È stato il saluto del presidente del Capitolo, mons. Antonio Trabucchi, ad aprire la Messa nella solennità della Dedicazione, definendo la Cattedrale un laboratorio: nel nome di Maria, e quindi «di trascendenza e misericordia»; di sant’Omobono, cioè un laboratorio «di carità e preghiera»; e nel nome di sant’Antonio Maria Zaccaria, per un laboratorio «di nuova evangelizzazione».

Cattedrale che è laboratorio, ma è anche abito, come ha sottolineato il vescovo nell’omelia. Un abito riempito da Gesù, con «il suo corpo eucaristico e il corpo ecclesiale». «La nostra Cattedrale è il vestito che la comunità dei credenti indossa – ha spiegato mons. Napolioni –. Un vestito double face». E ha aggiunto: «Non si sa se sia più bella fuori o dentro. A me piace di più nel suo interno, perché quando entro mi fa sentire rivestito, riscaldato».

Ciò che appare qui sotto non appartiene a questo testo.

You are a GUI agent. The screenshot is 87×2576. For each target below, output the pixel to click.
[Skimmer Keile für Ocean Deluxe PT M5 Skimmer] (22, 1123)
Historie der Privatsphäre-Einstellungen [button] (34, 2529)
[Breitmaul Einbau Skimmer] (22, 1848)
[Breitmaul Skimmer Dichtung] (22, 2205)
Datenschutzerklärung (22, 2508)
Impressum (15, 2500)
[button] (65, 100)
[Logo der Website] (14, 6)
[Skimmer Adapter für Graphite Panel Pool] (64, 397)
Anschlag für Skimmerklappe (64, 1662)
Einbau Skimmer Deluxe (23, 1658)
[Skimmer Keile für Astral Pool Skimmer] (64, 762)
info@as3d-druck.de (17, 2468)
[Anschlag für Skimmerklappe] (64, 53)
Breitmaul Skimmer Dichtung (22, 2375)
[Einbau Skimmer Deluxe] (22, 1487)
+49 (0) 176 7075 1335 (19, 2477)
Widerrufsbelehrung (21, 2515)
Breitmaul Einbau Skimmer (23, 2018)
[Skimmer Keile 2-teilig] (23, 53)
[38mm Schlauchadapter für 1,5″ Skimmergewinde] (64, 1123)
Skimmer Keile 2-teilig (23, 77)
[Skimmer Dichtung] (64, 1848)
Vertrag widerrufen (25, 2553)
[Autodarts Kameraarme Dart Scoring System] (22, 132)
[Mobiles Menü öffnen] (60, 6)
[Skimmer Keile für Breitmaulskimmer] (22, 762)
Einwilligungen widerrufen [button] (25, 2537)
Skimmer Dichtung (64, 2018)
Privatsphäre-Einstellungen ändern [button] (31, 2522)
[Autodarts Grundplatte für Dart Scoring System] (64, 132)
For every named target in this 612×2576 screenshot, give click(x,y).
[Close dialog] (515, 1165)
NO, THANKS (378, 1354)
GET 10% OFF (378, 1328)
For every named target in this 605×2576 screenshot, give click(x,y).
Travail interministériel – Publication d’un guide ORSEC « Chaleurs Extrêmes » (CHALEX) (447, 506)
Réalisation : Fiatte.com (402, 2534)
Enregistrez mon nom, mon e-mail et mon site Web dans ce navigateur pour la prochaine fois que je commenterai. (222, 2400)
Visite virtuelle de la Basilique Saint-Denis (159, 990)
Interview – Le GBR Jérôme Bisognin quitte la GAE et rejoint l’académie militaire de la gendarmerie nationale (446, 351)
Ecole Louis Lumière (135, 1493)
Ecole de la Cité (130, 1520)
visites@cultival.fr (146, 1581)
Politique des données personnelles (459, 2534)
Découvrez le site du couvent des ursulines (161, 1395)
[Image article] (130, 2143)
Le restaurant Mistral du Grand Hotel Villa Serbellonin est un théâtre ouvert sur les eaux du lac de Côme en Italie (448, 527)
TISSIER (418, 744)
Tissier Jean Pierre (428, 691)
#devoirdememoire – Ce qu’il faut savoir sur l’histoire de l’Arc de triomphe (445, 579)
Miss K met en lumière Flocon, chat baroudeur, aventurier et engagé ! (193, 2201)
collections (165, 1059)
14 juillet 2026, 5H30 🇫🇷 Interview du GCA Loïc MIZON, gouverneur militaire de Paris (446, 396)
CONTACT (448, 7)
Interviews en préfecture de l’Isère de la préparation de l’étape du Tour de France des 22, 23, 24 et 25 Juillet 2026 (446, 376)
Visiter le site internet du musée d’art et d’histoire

Un luogo di adorazione, del suo patrimonio artistico e di quello spirituale. Luogo di «un’avventura spirituale interiore e fraterna, quella della sequela di Gesù, di cui questa dimora è il vestito bello, che ci permette di avere tanta speranza».

Una chiesa che ha attraversato i secoli, essendo infatti l’ampliamento della costruzione iniziata nel 1107, edificata sull’area di un edificio ancora più antico. «Se ha attraversato lo sfide del tempo – ha evidenziato il vescovo –, vuol dire che nemmeno le forze degli inferi, il male, prevarranno sui piccoli che si affidano al Signore, sulla logica delle beatitudini, sulla possibilità di risorgere da ogni cenere che la fede mette al centro della nostra visione della vita». «Da qui possiamo ripartire affinché questa esperienza tocchi ogni realtà – ha concluso –, contagi i fratelli e le sorelle e racconti la fedeltà e la misericordia del nostro Dio».